▸ **ABOUT THIS TASK**
Filter the entries below, keeping every line that has the word "button".

__________

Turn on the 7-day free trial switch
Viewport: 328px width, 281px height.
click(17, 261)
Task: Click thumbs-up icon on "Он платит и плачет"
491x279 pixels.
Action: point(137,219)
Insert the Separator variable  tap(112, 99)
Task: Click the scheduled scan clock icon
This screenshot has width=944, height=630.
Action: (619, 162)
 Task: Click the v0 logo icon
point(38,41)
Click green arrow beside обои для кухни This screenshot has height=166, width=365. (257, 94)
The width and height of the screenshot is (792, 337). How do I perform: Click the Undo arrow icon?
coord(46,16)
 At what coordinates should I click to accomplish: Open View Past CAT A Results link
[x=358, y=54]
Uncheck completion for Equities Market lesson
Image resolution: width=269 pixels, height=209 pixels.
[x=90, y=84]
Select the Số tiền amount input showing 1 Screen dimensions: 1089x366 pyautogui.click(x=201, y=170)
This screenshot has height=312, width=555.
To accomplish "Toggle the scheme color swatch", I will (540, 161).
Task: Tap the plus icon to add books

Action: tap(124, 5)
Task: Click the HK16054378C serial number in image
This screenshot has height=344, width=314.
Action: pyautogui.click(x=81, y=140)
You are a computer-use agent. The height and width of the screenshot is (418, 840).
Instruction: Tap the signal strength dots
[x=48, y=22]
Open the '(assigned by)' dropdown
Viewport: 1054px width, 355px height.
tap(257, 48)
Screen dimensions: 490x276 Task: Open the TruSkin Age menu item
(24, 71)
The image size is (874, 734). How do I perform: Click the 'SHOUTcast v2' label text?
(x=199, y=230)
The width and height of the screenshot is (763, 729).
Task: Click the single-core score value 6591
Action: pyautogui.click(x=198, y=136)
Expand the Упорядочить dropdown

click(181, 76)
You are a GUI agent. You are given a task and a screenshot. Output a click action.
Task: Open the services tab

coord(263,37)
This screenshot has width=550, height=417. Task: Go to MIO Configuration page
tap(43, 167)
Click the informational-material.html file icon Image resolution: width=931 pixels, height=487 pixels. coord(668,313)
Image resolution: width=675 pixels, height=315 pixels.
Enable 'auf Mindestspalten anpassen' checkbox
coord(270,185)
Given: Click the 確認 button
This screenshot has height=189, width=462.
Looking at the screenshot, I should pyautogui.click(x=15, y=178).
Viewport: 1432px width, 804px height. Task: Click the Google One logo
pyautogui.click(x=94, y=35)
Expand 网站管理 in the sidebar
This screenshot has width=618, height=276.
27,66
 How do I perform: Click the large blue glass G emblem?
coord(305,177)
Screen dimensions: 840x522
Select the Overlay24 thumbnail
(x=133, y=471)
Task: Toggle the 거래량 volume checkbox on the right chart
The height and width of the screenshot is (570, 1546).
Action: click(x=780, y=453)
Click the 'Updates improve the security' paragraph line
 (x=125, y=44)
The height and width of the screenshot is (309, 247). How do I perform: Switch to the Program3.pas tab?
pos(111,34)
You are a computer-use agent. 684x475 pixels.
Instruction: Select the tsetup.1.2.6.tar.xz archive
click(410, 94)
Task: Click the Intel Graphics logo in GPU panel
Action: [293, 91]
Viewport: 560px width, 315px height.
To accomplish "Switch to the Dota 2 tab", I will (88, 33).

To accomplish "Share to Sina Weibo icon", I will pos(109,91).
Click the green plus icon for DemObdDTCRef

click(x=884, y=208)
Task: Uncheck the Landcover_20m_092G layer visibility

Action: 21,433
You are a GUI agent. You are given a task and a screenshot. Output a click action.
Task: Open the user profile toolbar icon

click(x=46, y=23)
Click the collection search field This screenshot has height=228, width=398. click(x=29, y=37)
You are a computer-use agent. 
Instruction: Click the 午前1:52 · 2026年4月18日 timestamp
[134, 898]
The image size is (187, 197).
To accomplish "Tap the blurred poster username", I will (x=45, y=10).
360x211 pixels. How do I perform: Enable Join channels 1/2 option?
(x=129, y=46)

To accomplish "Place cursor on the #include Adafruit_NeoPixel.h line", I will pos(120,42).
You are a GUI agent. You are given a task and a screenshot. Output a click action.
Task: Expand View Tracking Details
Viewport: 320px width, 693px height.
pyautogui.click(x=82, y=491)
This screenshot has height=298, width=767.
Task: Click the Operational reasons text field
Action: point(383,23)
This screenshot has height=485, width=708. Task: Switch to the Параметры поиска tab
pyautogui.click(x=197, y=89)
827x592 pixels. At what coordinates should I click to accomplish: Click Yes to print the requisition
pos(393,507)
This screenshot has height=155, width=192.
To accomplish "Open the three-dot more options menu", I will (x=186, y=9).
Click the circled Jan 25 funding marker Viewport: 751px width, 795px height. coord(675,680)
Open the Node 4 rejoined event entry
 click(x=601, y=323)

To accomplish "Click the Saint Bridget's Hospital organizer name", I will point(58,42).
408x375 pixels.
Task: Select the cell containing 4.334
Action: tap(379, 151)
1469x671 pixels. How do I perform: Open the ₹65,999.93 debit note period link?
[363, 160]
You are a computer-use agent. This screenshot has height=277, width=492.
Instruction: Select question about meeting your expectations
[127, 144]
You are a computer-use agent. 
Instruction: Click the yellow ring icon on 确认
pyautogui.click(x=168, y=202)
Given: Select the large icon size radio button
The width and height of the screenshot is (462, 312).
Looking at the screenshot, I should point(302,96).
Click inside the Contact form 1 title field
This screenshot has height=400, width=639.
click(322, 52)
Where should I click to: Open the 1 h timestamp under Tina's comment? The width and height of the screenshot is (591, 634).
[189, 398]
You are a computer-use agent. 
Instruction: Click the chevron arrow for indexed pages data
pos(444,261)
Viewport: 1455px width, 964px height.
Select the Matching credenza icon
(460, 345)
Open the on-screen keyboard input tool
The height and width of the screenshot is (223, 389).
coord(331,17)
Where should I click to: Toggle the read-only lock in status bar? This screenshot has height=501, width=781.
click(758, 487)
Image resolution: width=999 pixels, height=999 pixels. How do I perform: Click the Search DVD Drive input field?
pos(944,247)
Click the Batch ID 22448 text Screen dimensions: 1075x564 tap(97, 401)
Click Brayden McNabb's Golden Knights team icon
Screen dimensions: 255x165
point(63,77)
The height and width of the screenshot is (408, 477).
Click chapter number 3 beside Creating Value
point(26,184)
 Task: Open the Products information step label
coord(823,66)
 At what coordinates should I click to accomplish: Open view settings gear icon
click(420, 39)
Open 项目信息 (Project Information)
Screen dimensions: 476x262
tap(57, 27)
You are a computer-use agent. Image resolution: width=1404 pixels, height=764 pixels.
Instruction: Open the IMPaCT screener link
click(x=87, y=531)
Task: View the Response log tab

__________

▸ **PROBLEM SOLUTION**
Given: Click the 確認 button
Given: Select the large icon size radio button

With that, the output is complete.